Source material START

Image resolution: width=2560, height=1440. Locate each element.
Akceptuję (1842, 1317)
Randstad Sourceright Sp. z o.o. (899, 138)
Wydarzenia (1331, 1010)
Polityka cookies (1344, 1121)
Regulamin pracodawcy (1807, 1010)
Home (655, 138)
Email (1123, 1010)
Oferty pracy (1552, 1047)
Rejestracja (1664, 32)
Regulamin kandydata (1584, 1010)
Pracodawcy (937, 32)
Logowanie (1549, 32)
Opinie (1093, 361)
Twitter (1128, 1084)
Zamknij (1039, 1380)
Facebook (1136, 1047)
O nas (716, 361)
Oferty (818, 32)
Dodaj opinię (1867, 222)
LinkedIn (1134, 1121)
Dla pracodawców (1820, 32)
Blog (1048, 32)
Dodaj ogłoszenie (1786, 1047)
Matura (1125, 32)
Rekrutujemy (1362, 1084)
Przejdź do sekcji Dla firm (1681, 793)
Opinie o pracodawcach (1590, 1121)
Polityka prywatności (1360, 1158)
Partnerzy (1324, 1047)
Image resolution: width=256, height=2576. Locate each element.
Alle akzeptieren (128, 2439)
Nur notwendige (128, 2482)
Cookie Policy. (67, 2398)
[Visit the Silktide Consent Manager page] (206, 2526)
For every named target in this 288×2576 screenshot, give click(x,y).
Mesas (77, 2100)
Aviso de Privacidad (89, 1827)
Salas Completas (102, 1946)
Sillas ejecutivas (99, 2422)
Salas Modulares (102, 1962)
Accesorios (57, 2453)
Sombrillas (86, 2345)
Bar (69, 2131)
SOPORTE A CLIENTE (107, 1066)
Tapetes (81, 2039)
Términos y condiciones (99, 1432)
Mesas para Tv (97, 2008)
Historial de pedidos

Source material END

[Your assignment] Reproduce word for word the lines of the records above, beginning at the first and ending with the line where "Partnerzy (1324, 1047)" appears, and nothing past it.

[Written answer]
Image resolution: width=2560, height=1440. Locate each element.
Akceptuję (1842, 1317)
Randstad Sourceright Sp. z o.o. (899, 138)
Wydarzenia (1331, 1010)
Polityka cookies (1344, 1121)
Regulamin pracodawcy (1807, 1010)
Home (655, 138)
Email (1123, 1010)
Oferty pracy (1552, 1047)
Rejestracja (1664, 32)
Regulamin kandydata (1584, 1010)
Pracodawcy (937, 32)
Logowanie (1549, 32)
Opinie (1093, 361)
Twitter (1128, 1084)
Zamknij (1039, 1380)
Facebook (1136, 1047)
O nas (716, 361)
Oferty (818, 32)
Dodaj opinię (1867, 222)
LinkedIn (1134, 1121)
Dla pracodawców (1820, 32)
Blog (1048, 32)
Dodaj ogłoszenie (1786, 1047)
Matura (1125, 32)
Rekrutujemy (1362, 1084)
Przejdź do sekcji Dla firm (1681, 793)
Opinie o pracodawcach (1590, 1121)
Polityka prywatności (1360, 1158)
Partnerzy (1324, 1047)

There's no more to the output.